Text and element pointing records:
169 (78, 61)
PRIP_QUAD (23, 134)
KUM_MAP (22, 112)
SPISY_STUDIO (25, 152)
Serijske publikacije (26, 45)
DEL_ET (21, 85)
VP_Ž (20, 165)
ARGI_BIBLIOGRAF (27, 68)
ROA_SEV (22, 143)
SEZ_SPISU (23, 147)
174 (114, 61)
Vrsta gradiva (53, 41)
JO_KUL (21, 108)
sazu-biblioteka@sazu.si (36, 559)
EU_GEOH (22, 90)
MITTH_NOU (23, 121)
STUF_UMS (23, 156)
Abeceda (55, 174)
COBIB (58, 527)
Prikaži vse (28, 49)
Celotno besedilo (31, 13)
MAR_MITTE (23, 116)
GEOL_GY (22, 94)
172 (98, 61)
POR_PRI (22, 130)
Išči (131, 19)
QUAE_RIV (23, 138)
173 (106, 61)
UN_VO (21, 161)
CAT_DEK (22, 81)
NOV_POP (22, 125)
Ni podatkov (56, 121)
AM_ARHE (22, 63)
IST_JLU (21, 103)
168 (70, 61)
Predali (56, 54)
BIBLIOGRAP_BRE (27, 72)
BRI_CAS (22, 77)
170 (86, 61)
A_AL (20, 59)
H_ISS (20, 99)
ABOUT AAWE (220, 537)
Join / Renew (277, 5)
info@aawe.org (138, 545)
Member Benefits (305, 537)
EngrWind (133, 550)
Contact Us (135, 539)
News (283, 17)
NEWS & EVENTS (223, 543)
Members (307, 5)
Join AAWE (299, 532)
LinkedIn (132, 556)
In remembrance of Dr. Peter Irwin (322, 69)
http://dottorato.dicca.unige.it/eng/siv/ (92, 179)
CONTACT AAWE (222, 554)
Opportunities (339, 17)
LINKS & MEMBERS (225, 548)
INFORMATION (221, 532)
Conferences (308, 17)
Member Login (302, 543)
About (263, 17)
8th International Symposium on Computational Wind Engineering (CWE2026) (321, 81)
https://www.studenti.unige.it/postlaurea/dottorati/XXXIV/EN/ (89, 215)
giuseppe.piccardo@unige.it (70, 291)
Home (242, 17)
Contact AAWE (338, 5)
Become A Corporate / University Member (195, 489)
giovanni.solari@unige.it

---

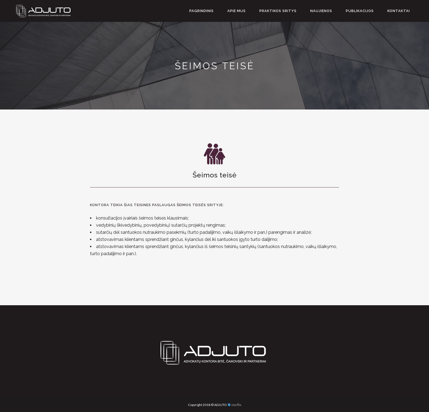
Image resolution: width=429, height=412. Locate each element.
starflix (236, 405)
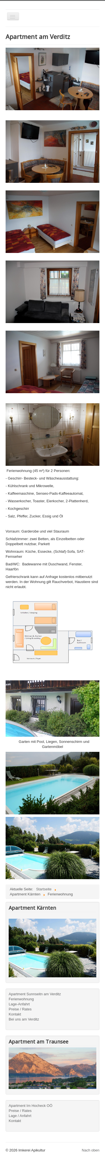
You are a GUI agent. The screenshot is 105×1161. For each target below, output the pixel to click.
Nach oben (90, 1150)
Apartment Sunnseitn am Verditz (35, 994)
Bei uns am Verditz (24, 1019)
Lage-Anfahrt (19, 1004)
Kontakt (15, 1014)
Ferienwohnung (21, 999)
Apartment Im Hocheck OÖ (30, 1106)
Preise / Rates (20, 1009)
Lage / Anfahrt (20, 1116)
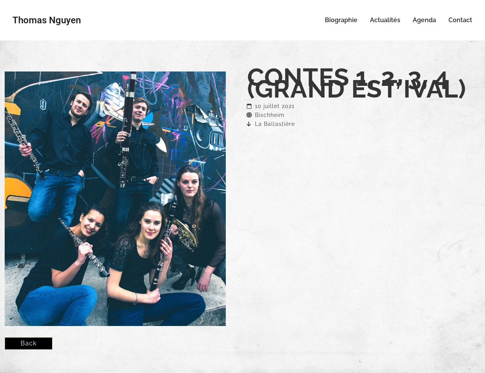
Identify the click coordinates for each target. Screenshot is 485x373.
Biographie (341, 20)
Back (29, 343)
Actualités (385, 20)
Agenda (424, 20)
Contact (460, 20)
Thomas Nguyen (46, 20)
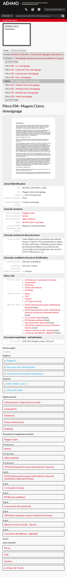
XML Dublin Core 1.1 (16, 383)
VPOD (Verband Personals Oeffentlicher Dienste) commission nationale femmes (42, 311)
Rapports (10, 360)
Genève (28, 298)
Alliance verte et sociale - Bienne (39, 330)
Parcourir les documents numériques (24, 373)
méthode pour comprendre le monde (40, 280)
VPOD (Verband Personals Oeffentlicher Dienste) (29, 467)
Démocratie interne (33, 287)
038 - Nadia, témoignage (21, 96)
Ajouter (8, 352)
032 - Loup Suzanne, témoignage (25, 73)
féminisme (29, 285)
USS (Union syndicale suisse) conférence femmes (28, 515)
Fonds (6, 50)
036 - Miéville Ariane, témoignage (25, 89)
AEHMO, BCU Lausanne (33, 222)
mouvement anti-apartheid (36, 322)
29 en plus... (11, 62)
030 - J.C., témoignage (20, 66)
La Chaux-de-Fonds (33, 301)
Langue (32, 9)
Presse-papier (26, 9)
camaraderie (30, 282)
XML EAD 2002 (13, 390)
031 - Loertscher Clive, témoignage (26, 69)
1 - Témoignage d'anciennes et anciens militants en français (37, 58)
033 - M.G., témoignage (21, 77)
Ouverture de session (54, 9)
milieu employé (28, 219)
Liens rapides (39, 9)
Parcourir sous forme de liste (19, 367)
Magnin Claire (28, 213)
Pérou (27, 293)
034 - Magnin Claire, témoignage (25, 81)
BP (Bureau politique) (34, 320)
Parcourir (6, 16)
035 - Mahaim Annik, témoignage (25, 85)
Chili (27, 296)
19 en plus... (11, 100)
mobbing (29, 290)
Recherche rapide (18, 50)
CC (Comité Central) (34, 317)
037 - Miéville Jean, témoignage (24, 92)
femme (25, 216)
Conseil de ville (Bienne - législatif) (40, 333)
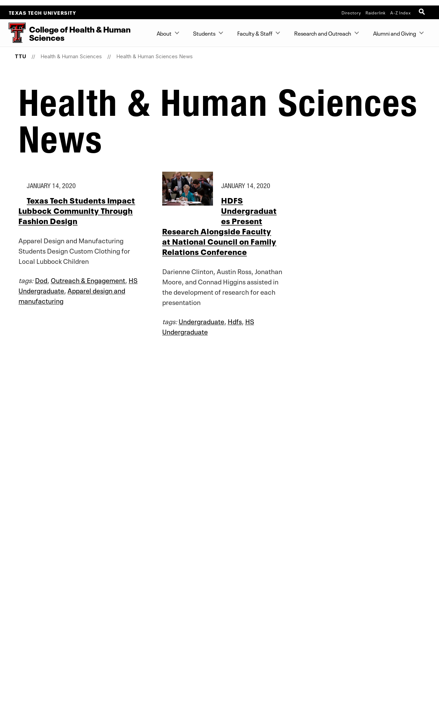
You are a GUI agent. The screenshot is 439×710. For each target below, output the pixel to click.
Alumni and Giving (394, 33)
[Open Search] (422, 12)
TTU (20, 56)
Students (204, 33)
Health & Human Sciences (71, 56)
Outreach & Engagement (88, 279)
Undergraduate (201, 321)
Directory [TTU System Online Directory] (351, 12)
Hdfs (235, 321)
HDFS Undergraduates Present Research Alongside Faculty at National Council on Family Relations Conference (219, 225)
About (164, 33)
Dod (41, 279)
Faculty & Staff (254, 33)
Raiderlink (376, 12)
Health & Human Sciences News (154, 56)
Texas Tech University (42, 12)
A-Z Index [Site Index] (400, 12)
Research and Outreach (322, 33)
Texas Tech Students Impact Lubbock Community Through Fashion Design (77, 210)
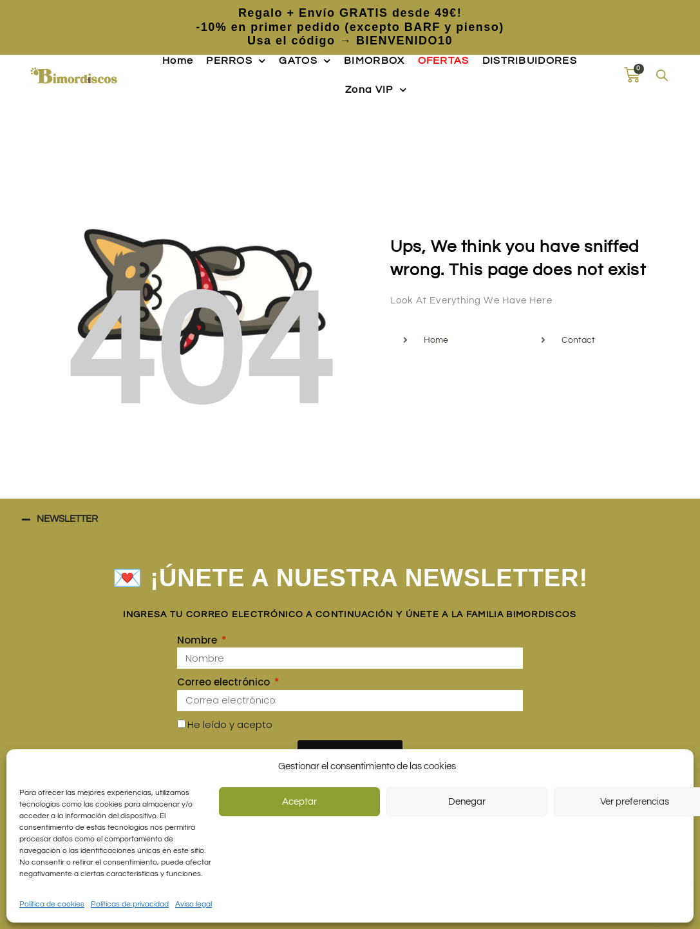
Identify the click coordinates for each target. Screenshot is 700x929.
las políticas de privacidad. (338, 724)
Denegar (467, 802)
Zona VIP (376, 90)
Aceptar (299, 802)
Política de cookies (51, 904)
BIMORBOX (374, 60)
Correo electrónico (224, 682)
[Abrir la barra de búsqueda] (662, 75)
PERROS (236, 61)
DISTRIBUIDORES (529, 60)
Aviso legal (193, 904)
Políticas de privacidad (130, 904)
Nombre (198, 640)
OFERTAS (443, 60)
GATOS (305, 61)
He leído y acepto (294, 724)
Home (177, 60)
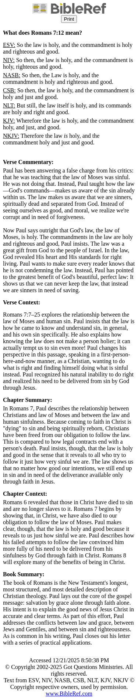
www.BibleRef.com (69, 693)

--

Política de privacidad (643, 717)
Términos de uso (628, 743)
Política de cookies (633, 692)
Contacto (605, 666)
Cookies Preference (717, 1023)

WHAT YOU NEED TO DO >>
Copy the lines from the one containing "169 (78, 61)" through the one containing "EngrWind (133, 550)", keeping every character unchanged.

RESULT OF THIS EXERCISE >>
169 (78, 61)
PRIP_QUAD (23, 134)
KUM_MAP (22, 112)
SPISY_STUDIO (25, 152)
Serijske publikacije (26, 45)
DEL_ET (21, 85)
VP_Ž (20, 165)
ARGI_BIBLIOGRAF (27, 68)
ROA_SEV (22, 143)
SEZ_SPISU (23, 147)
174 (114, 61)
Vrsta gradiva (53, 41)
JO_KUL (21, 108)
sazu-biblioteka@sazu.si (36, 559)
EU_GEOH (22, 90)
MITTH_NOU (23, 121)
STUF_UMS (23, 156)
Abeceda (55, 174)
COBIB (58, 527)
Prikaži vse (28, 49)
Celotno besedilo (31, 13)
MAR_MITTE (23, 116)
GEOL_GY (22, 94)
172 (98, 61)
POR_PRI (22, 130)
Išči (131, 19)
QUAE_RIV (23, 138)
173 (106, 61)
UN_VO (21, 161)
CAT_DEK (22, 81)
NOV_POP (22, 125)
Ni podatkov (56, 121)
AM_ARHE (22, 63)
IST_JLU (21, 103)
168 (70, 61)
Predali (56, 54)
BIBLIOGRAP_BRE (27, 72)
BRI_CAS (22, 77)
170 (86, 61)
A_AL (20, 59)
H_ISS (20, 99)
ABOUT AAWE (220, 537)
Join / Renew (277, 5)
info@aawe.org (138, 545)
Member Benefits (305, 537)
EngrWind (133, 550)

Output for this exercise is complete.